Angie is a high-performance web server forked from NGINX by the original core NGINX developers. It is a true drop-in replacement — compatible with all NGINX configuration syntax — while adding features NGINX mainline hasn’t shipped yet: native ACME/Let’s Encrypt, a rich JSON status API, and active development by its original authors.

Our packages are built with the exact same optimizations and dynamic module set as our NGINX stack — same performance tuning, same security hardening, just swap the binary.

Why choose Angie?

  • Built by the original NGINX core developers
  • Native ACME/Let’s Encrypt — no Certbot needed (deep dive)
  • Rich JSON status API at /status — connections, upstreams, caches, SSL stats
  • 100% NGINX config compatible — no migration needed
  • Linked against OpenSSL-NGINX, HTTP/3 QUIC, -Ofast -flto, zlib-ng, kTLS, TFO

See also: Angie vs NGINX feature comparison

Installation

See the How to use page to add the repository.

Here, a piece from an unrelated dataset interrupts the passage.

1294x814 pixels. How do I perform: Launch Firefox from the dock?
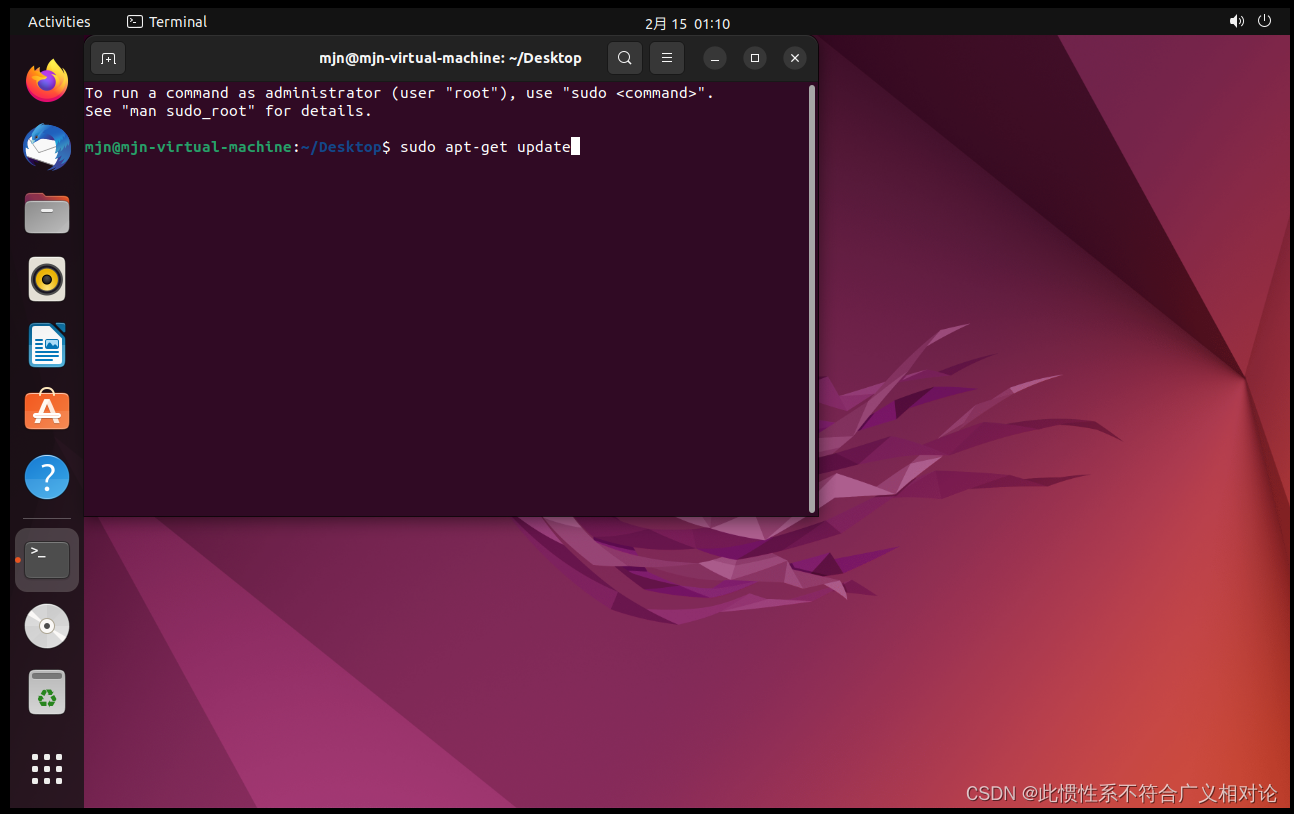(46, 81)
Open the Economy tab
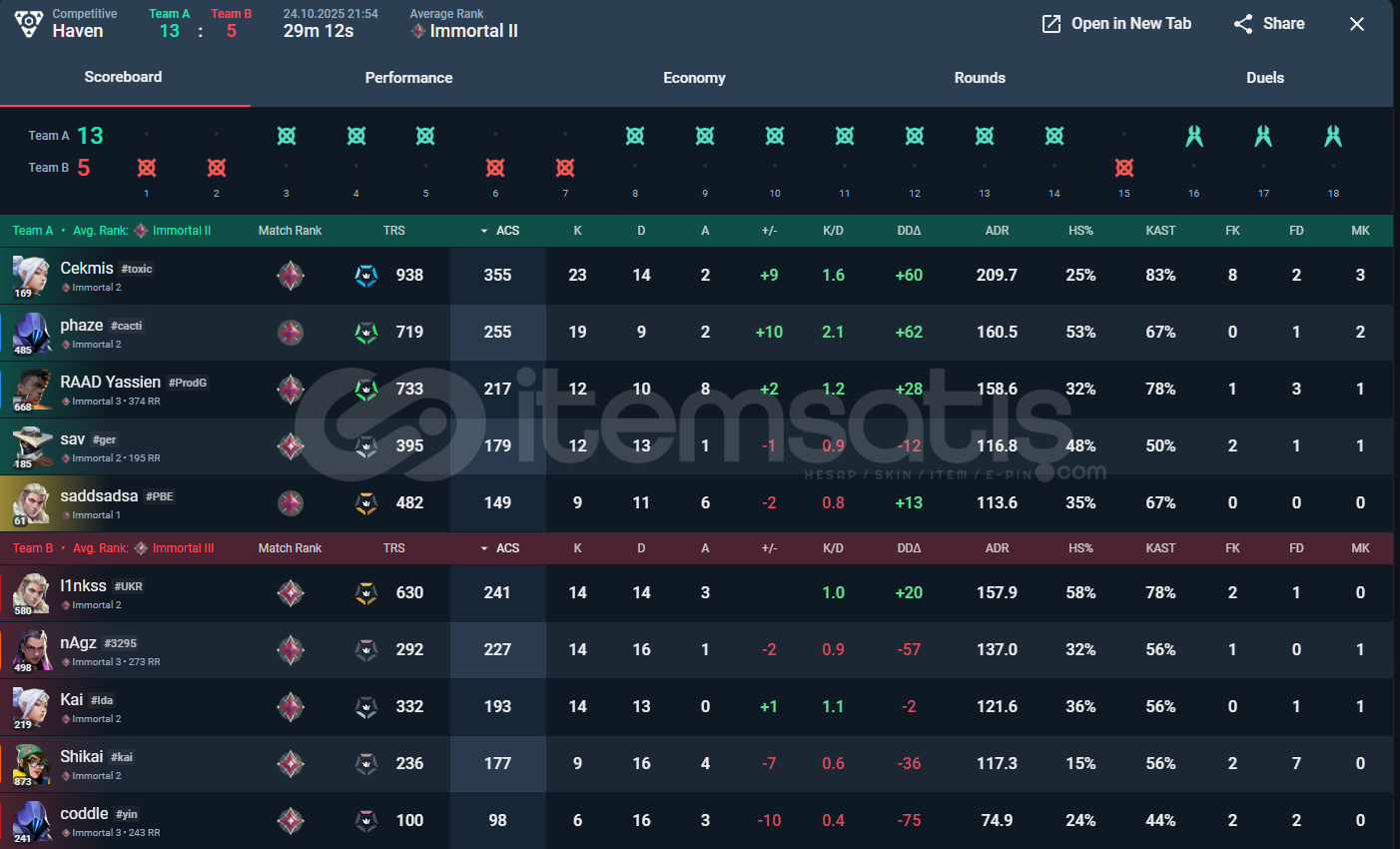The width and height of the screenshot is (1400, 849). click(694, 78)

Migrating from NGINX? Your /etc/nginx/ config works as-is.

Applied patches

The patch series applied to every Angie build (in order):

  1. 0002-Make-sure-signature-stays-the-same-in-all-nginx-buil.patch – keeps the Server: response header and nginx -v output identical across the whole package matrix, so client fingerprints don’t drift between distros or rebuilds.
  2. 1.30.0-zlib-ng.patch – teaches nginx’s gzip filter about zlib-ng in native mode, so the package links against the faster compressor without breaking ABI for callers expecting classic zlib.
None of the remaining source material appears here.